A perfect surveillance system of low prevalence areas should be sensitive to detect all outbreaks at an early stage, but at the same time specific, to avoid raising the alarm without necessity. Laveissière and others12
explored the idea of using samples collected on filter paper as a surveillance tool in Côte d'Ivoire. Higher population coverage was achieved by general health workers collecting samples on filter paper over a 2-month period than by a mobile team spending 10 days in the same region; the latter approach being five times more costly.
Whereas Laveissière and others used results of serological tests on filter paper samples to identify individual suspect cases, such approach could, in theory, also be used to identify “suspect villages” in analogy with the system of lot quality assurance sampling (LQAS) used to monitor vaccination coverage and other healthcare programs.13,14
In LQAS, the population is regrouped into lots and a random sample is then taken from each lot. The lot is rejected if the number of defects observed in the sample exceeds a maximum specified limit (or “threshold”). In our case, a village would be a lot and the number of defects in the sample would equate the number of positive results on HAT serological tests. Any LQAS scheme has to identify the sample size to be tested per lot and the “threshold” value within that sample that leads to rejection of the whole lot. For HAT surveillance, the scheme should take into account the probability of false positive serological results, which are more frequent at low prevalence of disease.
Different tests can be performed on blood samples collected on filter paper, such as micro-CATT, LATEX/T.b. gambiense
and enzyme-linked immunosorbent assay (ELISA)/T.b. gambiense
. Micro-CATT is a serological test that uses the same reagent as the CATT test.15
Several studies, although using different test protocols, report on validation of micro-CATT under field conditions.11,14,16–18
Specificity estimates range from 93.7% to 100%; sensitivity was estimated to be 94% by Chappuis and others18
and 94.2% by Noireau and others.17
The LATEX/T.b. gambiense
is a rapid LATEX agglutination test for detection of antibodies in patients infected with Trypanosoma brucei gambiense
. The reagent consists of beads coated with a mixture of three variable surface antigens of bloodstream form trypanosomes.19
Penchenier and others20
evaluated LATEX/T.b. gambiense
as a tool for mass screening in Cameroon and the Central African Republic.
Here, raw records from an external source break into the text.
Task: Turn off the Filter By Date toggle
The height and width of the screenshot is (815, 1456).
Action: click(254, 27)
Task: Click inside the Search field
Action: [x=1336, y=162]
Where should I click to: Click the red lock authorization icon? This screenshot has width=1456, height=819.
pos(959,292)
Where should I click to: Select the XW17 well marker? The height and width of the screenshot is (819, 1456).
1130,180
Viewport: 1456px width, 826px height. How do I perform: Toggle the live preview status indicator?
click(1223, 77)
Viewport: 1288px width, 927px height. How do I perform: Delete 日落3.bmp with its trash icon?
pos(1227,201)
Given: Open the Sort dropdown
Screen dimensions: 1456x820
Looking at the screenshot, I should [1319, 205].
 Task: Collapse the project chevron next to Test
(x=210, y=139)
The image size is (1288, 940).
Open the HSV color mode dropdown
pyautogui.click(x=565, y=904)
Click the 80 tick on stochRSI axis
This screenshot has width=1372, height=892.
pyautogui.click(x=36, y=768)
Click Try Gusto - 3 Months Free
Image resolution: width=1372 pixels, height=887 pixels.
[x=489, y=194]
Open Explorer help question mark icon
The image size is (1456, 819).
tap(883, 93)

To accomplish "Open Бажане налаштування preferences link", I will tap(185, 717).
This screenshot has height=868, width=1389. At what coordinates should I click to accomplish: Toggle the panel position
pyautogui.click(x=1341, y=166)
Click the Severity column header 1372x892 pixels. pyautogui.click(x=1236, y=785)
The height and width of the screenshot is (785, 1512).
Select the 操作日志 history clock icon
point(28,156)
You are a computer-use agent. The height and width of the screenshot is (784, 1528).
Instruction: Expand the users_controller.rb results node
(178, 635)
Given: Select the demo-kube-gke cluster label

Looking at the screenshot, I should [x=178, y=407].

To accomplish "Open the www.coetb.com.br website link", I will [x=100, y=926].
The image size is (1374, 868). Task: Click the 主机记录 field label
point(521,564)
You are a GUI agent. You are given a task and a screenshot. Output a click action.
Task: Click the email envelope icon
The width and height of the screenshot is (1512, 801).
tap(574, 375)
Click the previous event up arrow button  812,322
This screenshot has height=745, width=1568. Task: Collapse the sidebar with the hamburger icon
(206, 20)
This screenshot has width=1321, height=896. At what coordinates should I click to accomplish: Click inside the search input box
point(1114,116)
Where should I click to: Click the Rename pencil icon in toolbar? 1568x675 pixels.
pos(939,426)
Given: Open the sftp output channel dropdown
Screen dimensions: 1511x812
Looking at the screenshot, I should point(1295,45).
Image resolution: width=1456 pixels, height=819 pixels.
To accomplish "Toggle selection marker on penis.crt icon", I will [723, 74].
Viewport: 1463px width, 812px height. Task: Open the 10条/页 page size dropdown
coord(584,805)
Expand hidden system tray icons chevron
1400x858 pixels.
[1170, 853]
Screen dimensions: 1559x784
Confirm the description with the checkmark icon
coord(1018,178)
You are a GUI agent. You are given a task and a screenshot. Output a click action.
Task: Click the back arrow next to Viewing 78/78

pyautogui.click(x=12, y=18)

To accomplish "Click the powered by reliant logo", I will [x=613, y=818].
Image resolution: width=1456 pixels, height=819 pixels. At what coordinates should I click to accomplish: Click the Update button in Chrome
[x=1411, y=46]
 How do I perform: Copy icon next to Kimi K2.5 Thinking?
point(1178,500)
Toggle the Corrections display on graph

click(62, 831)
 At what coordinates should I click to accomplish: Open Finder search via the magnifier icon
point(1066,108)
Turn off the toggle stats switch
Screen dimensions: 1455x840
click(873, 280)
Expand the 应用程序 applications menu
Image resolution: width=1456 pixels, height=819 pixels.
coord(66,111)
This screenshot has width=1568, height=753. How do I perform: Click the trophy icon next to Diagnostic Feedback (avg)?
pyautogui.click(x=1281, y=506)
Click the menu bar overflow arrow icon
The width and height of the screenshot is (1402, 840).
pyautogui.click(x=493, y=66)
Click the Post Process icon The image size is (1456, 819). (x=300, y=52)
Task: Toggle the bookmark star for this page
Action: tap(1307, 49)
Sensitivity was 100%, whereas specificity ranged from 96.1% in the Central African Republic to 97.6% in Cameroon. The ELISA/T.b. gambiense
is an antibody-detection test based on reaction of specific antibodies with purified variable surface glycoproteins from T.b. gambiense
fixed in an ELISA plate.21
During a field evaluation in Sudan, Elrayah and others22
found specificities of 98.5% for ELISA/T.b. gambiense
on plasma and on eluates from filter paper.
The objectives of this study were 1) to compare the diagnostic accuracy of micro-CATT, LATEX/T.b. gambiense, and ELISA/T.b. gambiense on capillary blood samples collected on filter paper under field conditions (by mobile teams); and 2) to assess the potential of a LQAS-based surveillance system for outbreak detection of West African HAT in low prevalence areas.